> _Work to do_
Copy the material word for word, starting with the line that contains "Task: Click the shield icon beside 安全审计" and continuing through the end of the material.
________________
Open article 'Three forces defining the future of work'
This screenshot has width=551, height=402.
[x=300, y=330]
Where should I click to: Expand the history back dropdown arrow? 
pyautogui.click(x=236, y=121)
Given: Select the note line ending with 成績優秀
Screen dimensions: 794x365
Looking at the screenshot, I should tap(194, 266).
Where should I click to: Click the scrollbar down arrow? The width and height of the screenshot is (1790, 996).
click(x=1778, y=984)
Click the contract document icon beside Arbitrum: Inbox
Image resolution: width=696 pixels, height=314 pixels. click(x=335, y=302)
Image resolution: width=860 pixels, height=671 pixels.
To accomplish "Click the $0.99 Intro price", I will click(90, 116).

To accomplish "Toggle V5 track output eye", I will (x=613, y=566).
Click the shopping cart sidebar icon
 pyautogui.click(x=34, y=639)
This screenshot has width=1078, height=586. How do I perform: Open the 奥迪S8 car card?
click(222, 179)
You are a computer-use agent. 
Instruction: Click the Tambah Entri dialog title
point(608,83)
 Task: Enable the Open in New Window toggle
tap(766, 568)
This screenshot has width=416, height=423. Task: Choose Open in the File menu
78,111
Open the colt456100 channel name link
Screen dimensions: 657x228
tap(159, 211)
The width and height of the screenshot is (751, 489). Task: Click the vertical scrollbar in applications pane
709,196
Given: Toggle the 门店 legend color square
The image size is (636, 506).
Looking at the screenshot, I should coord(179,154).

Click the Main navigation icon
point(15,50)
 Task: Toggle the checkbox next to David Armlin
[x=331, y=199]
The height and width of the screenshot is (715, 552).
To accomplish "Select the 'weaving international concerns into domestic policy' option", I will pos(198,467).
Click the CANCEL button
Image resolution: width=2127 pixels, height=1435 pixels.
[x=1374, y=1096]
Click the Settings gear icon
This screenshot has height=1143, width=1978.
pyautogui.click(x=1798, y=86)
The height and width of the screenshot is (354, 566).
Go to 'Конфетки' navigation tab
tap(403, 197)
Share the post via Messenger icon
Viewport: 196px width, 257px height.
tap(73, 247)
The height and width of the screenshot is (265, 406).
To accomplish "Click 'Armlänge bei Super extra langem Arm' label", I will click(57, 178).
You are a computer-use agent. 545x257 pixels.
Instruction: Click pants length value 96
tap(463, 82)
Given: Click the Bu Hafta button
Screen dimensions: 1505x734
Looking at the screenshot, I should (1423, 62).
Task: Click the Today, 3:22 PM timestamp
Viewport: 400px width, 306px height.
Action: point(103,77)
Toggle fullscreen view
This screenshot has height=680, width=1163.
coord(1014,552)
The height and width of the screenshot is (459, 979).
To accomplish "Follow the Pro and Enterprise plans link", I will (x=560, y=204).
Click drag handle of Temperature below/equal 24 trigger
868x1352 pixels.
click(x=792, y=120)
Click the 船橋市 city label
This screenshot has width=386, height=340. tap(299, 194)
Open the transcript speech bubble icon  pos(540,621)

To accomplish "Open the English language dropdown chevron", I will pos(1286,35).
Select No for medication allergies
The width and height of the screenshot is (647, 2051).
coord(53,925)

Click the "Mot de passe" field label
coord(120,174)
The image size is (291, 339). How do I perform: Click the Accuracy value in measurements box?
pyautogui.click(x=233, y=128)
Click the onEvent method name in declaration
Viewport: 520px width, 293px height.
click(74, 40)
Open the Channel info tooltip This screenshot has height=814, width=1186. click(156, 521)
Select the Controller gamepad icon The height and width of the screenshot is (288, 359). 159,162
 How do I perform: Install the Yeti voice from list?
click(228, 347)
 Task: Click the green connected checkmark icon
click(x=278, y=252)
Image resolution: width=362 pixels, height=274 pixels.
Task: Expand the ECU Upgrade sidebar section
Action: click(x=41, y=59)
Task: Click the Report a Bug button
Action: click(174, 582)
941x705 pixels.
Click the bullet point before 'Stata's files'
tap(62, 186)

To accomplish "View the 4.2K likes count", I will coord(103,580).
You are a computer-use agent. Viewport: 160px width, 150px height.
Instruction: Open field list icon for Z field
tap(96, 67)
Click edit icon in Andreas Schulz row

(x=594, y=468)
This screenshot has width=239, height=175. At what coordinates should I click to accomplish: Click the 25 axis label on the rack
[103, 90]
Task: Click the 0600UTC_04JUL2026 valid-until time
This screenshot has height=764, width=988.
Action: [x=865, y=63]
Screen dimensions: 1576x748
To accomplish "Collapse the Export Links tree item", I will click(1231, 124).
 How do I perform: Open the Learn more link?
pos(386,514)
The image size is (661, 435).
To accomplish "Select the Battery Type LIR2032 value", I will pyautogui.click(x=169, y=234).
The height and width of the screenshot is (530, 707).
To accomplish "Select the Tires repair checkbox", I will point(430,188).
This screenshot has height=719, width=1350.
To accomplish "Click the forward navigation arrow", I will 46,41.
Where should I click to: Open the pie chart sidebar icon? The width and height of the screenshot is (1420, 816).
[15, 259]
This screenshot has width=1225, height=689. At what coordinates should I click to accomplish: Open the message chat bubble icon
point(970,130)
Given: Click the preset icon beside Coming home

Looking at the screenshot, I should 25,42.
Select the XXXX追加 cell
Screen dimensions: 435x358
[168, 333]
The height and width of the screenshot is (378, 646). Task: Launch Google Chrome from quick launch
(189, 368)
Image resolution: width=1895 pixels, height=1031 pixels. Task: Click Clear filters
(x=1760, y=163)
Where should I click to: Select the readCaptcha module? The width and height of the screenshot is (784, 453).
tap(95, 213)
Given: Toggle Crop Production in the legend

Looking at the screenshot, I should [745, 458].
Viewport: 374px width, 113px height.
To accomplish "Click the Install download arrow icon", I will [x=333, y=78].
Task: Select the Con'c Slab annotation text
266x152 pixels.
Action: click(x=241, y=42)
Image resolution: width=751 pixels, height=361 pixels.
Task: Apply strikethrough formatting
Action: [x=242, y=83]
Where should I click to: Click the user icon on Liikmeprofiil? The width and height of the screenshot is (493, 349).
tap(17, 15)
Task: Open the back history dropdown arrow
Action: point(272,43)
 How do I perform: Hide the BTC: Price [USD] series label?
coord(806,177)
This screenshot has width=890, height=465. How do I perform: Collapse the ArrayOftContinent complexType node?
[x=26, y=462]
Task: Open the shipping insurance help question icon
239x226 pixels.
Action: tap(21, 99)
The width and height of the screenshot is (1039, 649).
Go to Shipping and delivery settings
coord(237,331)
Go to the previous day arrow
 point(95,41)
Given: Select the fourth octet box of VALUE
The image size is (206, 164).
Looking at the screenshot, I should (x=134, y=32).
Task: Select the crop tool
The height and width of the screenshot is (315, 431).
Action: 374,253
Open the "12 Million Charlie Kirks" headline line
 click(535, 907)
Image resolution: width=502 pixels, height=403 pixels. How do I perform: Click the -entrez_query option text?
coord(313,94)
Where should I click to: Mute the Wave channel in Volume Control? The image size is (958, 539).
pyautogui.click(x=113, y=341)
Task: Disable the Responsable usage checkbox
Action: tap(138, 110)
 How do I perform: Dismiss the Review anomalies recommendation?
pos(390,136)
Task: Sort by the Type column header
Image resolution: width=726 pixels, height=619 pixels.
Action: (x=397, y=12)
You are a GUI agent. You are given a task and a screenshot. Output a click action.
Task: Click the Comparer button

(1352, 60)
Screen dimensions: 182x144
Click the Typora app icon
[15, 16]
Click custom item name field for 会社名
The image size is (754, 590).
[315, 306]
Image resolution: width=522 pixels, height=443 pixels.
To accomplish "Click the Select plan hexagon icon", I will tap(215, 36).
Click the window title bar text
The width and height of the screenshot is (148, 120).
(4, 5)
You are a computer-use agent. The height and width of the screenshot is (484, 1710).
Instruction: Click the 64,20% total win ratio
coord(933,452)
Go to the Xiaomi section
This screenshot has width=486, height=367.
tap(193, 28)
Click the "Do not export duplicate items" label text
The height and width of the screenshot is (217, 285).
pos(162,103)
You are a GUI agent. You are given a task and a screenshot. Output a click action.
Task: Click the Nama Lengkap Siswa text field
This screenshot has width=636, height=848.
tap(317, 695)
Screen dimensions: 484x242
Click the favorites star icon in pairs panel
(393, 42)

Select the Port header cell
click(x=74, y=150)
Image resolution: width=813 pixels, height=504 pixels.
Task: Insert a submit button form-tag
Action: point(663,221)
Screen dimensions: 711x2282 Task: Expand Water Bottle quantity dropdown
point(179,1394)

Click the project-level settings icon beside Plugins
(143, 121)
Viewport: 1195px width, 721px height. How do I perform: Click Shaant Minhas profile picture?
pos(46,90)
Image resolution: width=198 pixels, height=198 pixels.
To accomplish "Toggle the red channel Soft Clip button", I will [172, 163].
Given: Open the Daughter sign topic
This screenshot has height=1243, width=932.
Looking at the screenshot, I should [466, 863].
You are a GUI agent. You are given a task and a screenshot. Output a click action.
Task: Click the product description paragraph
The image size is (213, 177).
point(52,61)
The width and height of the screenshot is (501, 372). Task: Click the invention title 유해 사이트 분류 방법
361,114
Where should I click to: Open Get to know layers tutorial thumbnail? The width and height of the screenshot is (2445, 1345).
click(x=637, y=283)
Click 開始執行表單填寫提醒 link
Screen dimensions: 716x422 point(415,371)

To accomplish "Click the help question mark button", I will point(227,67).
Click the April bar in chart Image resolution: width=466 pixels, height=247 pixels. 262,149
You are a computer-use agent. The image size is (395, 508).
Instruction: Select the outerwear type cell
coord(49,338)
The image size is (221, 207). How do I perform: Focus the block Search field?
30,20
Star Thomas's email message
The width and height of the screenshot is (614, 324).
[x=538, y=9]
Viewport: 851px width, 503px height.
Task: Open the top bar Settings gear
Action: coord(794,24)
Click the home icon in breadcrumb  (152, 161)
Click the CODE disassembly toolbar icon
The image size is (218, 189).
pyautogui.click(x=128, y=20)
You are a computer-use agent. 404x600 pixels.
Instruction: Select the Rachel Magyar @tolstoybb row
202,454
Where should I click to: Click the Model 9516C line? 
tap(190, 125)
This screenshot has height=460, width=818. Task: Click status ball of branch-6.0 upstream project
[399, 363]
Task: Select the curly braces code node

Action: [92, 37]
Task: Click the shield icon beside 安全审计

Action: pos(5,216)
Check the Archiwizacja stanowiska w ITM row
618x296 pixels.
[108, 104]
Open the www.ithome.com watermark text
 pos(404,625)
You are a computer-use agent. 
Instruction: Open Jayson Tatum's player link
________________
> _Written reply_
Task: Click the shield icon beside 安全审计

Action: pos(5,216)
Check the Archiwizacja stanowiska w ITM row
618x296 pixels.
[108, 104]
Open the www.ithome.com watermark text
 pos(404,625)
You are a computer-use agent. 
Instruction: Open Jayson Tatum's player link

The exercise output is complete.